### Task directions
Copy the entries starting at the line that contains "Image resolution: width=677" and ending at the line that contains "Action: (177, 455)", changing "microphone" to "mic" and leaving everything else the same.
######
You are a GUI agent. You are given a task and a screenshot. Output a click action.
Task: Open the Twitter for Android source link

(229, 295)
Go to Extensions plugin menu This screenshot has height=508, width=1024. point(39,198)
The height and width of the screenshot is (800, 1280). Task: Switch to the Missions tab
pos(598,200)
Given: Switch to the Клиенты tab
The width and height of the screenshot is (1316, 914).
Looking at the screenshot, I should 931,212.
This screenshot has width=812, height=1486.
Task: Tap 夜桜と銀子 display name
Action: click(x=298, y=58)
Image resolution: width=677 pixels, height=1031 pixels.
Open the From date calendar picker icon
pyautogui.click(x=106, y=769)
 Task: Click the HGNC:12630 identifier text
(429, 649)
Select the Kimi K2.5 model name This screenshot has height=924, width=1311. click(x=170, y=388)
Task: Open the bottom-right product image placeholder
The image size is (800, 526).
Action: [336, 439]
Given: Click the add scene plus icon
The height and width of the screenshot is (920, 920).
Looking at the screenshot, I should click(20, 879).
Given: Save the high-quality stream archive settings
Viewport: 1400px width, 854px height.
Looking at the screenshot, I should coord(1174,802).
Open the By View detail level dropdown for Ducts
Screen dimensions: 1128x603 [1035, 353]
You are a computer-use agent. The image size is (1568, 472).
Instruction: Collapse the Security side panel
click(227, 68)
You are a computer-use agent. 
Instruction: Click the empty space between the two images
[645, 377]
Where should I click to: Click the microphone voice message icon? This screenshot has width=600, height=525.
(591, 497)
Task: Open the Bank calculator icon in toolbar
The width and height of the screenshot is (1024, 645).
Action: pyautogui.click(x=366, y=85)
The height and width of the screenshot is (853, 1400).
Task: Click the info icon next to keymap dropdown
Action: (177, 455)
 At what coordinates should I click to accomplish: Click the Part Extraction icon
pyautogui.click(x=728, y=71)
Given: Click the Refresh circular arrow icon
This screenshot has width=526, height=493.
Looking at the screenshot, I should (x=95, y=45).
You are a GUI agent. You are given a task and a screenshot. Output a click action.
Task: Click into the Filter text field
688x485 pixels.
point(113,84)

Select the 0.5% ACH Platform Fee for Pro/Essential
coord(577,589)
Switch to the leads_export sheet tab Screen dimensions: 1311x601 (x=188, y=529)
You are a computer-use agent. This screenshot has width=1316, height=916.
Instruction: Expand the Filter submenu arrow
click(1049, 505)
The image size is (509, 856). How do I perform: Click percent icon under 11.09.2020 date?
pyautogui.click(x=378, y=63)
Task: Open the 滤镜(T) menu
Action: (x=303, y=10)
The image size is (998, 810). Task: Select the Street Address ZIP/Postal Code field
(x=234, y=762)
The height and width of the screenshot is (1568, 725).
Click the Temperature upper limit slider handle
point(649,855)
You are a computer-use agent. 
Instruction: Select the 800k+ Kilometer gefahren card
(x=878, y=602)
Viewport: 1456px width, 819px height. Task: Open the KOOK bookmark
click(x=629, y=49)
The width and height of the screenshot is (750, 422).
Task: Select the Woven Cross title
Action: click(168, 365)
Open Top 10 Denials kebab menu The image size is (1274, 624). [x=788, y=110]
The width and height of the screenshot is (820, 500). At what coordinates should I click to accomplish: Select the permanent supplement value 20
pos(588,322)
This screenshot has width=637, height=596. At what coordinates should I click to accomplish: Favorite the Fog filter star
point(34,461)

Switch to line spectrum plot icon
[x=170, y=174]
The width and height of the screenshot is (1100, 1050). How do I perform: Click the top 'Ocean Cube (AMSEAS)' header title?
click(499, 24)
######
### Exercise output
Image resolution: width=677 pixels, height=1031 pixels.
Open the From date calendar picker icon
pyautogui.click(x=106, y=769)
 Task: Click the HGNC:12630 identifier text
(429, 649)
Select the Kimi K2.5 model name This screenshot has height=924, width=1311. click(x=170, y=388)
Task: Open the bottom-right product image placeholder
The image size is (800, 526).
Action: [336, 439]
Given: Click the add scene plus icon
The height and width of the screenshot is (920, 920).
Looking at the screenshot, I should click(20, 879).
Given: Save the high-quality stream archive settings
Viewport: 1400px width, 854px height.
Looking at the screenshot, I should coord(1174,802).
Open the By View detail level dropdown for Ducts
Screen dimensions: 1128x603 [1035, 353]
You are a computer-use agent. The image size is (1568, 472).
Instruction: Collapse the Security side panel
click(227, 68)
You are a computer-use agent. 
Instruction: Click the empty space between the two images
[645, 377]
Where should I click to: Click the mic voice message icon? This screenshot has width=600, height=525.
(591, 497)
Task: Open the Bank calculator icon in toolbar
The width and height of the screenshot is (1024, 645).
Action: pyautogui.click(x=366, y=85)
The height and width of the screenshot is (853, 1400).
Task: Click the info icon next to keymap dropdown
Action: (177, 455)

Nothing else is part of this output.